RabbitmqFileDescriptorsUsage

RabbitmqFileDescriptorsUsage #

A node use more than 90% of file descriptors

Alert Rule
alert: RabbitmqFileDescriptorsUsage
annotations:
  description: |-
    A node use more than 90% of file descriptors
      VALUE = {{ $value }}
      LABELS = {{ $labels }}    
  runbook: https://srerun.github.io/prometheus-alerts/runbooks/rabbitmq-exporter/rabbitmqfiledescriptorsusage/
  summary: RabbitMQ file descriptors usage (instance {{ $labels.instance }})
expr: rabbitmq_process_open_fds / rabbitmq_process_max_fds * 100 > 90
for: 2m
labels:
  severity: warning

Here is a sample runbook for the RabbitmqFileDescriptorsUsage alert:

Meaning #

The RabbitmqFileDescriptorsUsage alert is triggered when a RabbitMQ node is using more than 90% of its available file descriptors.

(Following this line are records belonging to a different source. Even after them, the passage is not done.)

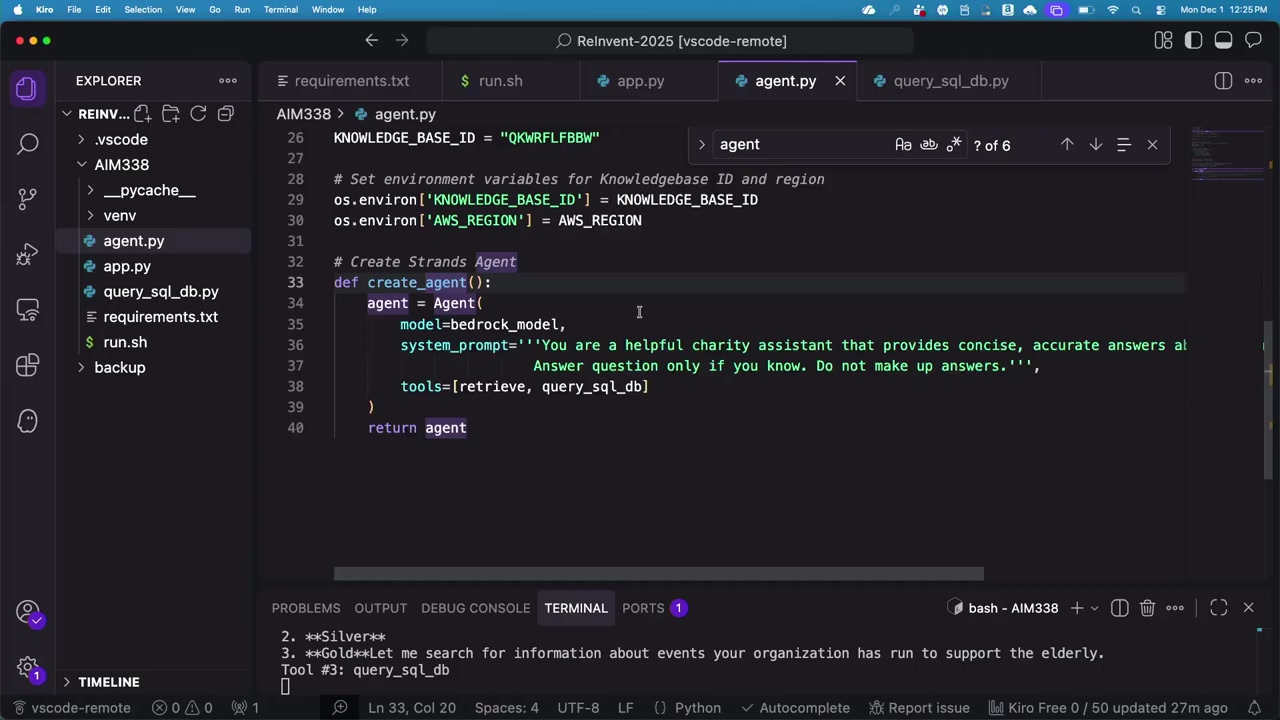Screen dimensions: 1280x720
Task: Toggle Match Case in find widget
Action: 903,145
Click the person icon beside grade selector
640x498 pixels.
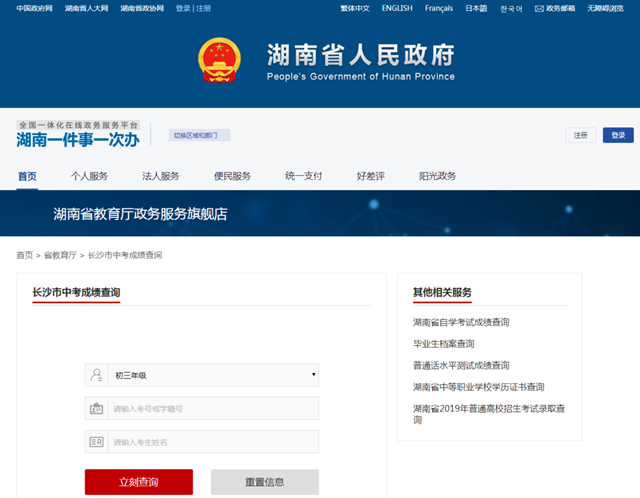(x=97, y=376)
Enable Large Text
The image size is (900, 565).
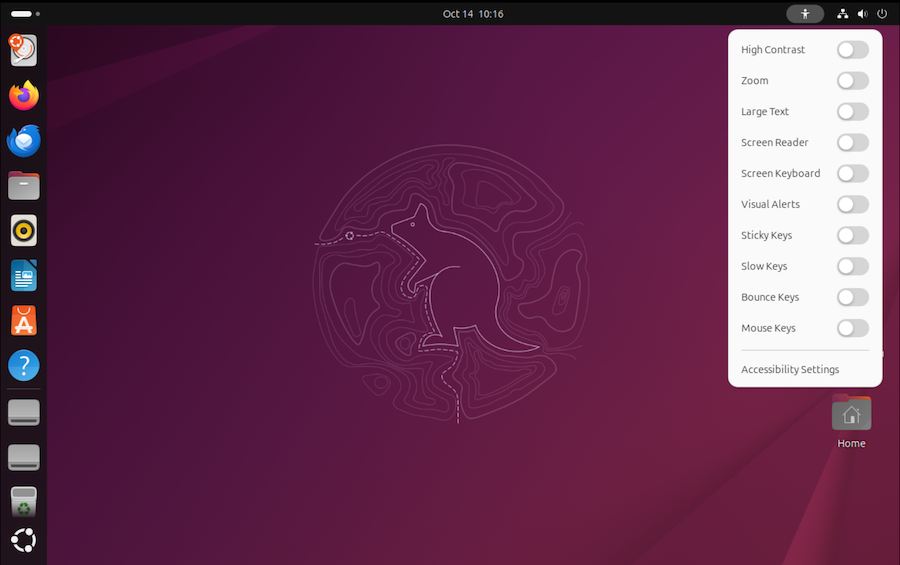852,112
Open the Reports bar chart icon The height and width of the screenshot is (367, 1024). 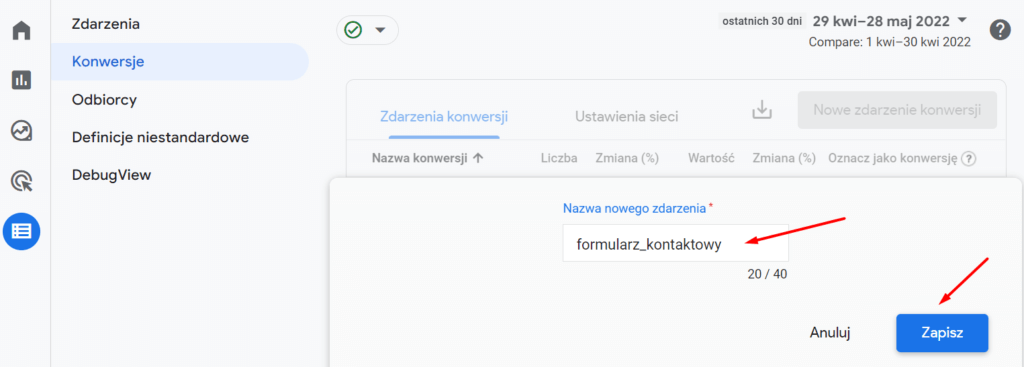click(22, 80)
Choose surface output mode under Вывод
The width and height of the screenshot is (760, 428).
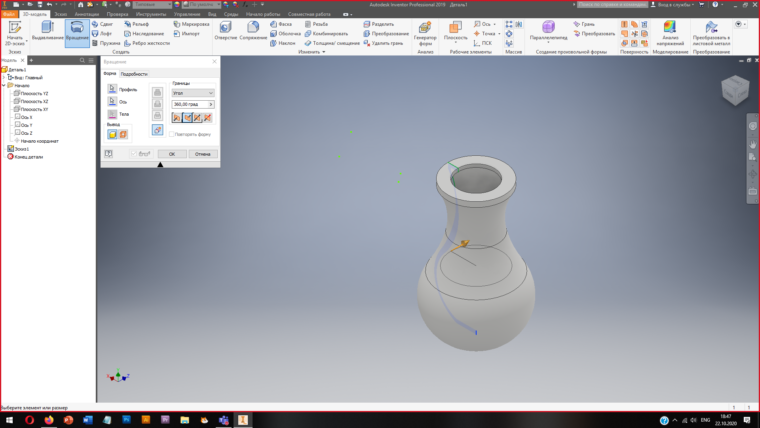coord(123,134)
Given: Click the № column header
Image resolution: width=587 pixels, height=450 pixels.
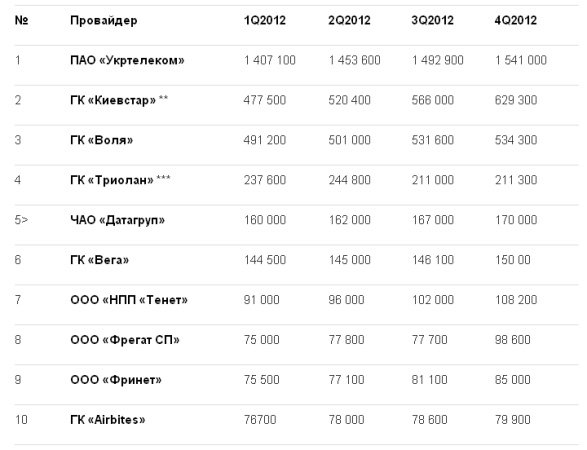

File descriptors are a finite system resource that allows a process to access files, sockets, and other system resources. If a RabbitMQ node exhausts its available file descriptors, it may become unable to accept new connections, leading to performance issues and potential downtime.

Impact #

If left unchecked, high file descriptor usage can cause:

  • Connection failures: New connections to RabbitMQ may be refused, leading to application errors and downtime.
  • Performance issues: RabbitMQ may experience increased latency, decreased throughput, and reduced overall performance.
  • Instability: Prolonged high file descriptor usage can lead to RabbitMQ node crashes or instability.

Diagnosis #

To diagnose the issue, follow these steps:

  1. Check the RabbitMQ node’s file descriptor usage: Use the rabbitmqctl command to check the current file descriptor usage: rabbitmqctl status | grep "file descriptors"
  2. Identify the cause of high file descriptor usage: Investigate recent changes to the RabbitMQ configuration, plugin installations, or application behavior that may be contributing to the high usage.
  3. Verify RabbitMQ node configuration: Check the RabbitMQ configuration files (rabbitmq.config and advanced.config) to ensure that the vm_memory_high_watermark and vm_memory_limit settings are properly configured.

Mitigation #

To mitigate the issue, follow these steps:

  1. Increase the maximum number of file descriptors: Update the RabbitMQ node’s ulimit settings to increase the maximum number of file descriptors available. Consult your system administrator for guidance.
  2. Optimize RabbitMQ configuration: Review and optimize the RabbitMQ configuration to reduce file descriptor usage. Consider adjusting settings such as vm_memory_high_watermark and vm_memory_limit.
  3. Identify and fix application issues: Investigate and resolve any application issues that may be contributing to high file descriptor usage, such as inefficient connection management or resource leaks.
  4. Monitor file descriptor usage: Implement regular monitoring of file descriptor usage to identify potential issues before they become critical.
  5. Consider upgrading RabbitMQ: If you are running an older version of RabbitMQ, consider upgrading to the latest version, which may include improvements to file descriptor management.